Lo so, la citazione non è originalissima, ma è proprio per questo che a distanza di secoli mantiene la sua validità. Perché – ho iniziato a chiedermi da quel momento – l’esperienza della perdita aveva riportato in vita quel dubbio inconfessabile? Da cosa nasceva l’impressione di di uno schema prestabilito, di una trama che si ripeteva praticamente da sempre? Ripercorrendo la storia dei miei transiti, ricostruendo la storia delle mie reazioni, ricollegando tutto questo alla rappresentazione simbolica nel tema natale, rileggendo il prima (il tema natale) alla luce del dopo (i transiti, gli eventi significativi), avrei ottenuto qualcosa di molto più utile e prezioso di un responso. Un’immagine. Sì, un’immagine che in realtà avevo già visto, ma che forse nessuno mi aveva mai offerto a un tale livello di definizione e profondità.

Quell’immagine era il mio volto. Anzi, per usare una parola più precisa, il mio ritratto.
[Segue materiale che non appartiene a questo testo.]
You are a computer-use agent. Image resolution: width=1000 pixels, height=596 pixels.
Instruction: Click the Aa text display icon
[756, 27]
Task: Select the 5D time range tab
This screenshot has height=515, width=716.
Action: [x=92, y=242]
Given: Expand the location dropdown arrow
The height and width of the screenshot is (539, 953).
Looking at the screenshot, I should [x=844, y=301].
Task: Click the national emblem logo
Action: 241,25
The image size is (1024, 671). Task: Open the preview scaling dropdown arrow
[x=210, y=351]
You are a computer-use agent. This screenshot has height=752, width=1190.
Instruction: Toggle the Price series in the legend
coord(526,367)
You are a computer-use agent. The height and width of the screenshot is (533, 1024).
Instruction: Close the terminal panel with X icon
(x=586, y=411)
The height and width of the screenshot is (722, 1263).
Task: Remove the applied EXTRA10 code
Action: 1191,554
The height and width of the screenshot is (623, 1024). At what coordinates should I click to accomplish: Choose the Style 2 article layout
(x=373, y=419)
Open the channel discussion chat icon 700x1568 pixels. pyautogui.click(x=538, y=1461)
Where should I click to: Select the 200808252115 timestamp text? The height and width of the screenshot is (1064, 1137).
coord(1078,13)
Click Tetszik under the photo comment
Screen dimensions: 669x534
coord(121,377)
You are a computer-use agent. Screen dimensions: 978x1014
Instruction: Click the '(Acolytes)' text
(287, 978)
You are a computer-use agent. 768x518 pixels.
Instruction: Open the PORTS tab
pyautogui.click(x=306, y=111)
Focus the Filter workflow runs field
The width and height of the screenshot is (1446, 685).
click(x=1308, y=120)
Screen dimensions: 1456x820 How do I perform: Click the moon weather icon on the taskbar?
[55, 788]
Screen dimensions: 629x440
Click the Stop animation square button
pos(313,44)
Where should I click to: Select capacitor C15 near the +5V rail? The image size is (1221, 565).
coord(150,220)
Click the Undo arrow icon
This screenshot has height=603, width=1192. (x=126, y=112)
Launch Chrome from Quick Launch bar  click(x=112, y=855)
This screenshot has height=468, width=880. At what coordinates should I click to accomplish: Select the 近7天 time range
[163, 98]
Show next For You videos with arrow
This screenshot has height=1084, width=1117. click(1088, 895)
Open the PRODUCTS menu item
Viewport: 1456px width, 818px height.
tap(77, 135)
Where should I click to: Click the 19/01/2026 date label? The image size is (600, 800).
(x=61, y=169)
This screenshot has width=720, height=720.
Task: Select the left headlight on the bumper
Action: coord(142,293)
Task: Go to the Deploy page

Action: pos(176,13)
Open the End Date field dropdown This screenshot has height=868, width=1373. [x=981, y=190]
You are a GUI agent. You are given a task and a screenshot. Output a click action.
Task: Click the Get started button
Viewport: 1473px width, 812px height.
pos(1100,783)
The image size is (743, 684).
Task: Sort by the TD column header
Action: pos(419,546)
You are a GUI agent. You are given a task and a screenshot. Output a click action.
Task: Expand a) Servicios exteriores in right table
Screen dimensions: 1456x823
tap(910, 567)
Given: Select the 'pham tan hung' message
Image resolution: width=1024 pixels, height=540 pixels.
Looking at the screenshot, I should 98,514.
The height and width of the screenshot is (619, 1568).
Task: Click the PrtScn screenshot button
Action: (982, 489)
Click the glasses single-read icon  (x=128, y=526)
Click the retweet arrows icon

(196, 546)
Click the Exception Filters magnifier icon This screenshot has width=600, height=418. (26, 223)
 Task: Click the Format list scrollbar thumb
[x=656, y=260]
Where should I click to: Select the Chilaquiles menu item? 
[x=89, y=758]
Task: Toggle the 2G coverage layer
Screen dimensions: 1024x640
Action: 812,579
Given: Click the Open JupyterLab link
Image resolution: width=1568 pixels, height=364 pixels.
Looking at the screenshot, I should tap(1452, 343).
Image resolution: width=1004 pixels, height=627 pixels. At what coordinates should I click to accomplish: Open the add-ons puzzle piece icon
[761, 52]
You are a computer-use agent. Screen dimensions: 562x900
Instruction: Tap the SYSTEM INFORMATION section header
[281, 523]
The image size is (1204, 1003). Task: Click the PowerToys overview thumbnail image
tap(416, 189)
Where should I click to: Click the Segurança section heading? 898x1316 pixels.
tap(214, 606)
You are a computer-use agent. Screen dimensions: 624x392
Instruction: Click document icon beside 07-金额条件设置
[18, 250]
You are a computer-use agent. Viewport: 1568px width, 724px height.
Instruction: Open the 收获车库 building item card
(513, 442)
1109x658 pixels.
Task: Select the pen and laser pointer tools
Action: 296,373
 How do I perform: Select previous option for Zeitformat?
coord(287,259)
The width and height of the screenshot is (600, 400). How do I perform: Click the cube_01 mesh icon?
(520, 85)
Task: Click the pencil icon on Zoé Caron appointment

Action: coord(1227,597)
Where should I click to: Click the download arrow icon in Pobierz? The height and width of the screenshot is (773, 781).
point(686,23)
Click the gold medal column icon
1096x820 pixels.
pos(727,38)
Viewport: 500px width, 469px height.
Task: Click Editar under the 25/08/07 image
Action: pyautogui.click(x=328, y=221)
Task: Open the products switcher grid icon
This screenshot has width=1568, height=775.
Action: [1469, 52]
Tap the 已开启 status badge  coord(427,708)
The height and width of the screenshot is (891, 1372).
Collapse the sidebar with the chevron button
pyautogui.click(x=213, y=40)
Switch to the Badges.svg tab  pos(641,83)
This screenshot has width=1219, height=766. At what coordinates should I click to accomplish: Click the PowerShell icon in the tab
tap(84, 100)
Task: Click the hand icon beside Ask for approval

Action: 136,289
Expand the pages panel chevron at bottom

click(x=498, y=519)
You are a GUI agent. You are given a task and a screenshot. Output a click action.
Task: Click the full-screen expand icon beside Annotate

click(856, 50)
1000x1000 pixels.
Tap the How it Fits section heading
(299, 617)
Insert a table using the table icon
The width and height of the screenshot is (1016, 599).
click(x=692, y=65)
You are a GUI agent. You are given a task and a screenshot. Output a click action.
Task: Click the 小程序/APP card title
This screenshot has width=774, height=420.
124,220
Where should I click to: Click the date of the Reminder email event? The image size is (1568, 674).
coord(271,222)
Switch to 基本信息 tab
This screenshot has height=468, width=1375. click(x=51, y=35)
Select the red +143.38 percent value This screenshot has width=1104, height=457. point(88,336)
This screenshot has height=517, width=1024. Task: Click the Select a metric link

Perché, appunto, l’astrologia è l’arte del ritratto. Una disciplina, un sapere specifico che ha come sua premessa e fine principale la conoscenza di sé. “Per renderti davvero pronto,” mi avrebbe detto l’astrologia, per concludere il nostro colloquio, “a ricevere l’invito che l’oracolo continua a porre da sempre ai suoi consultanti”.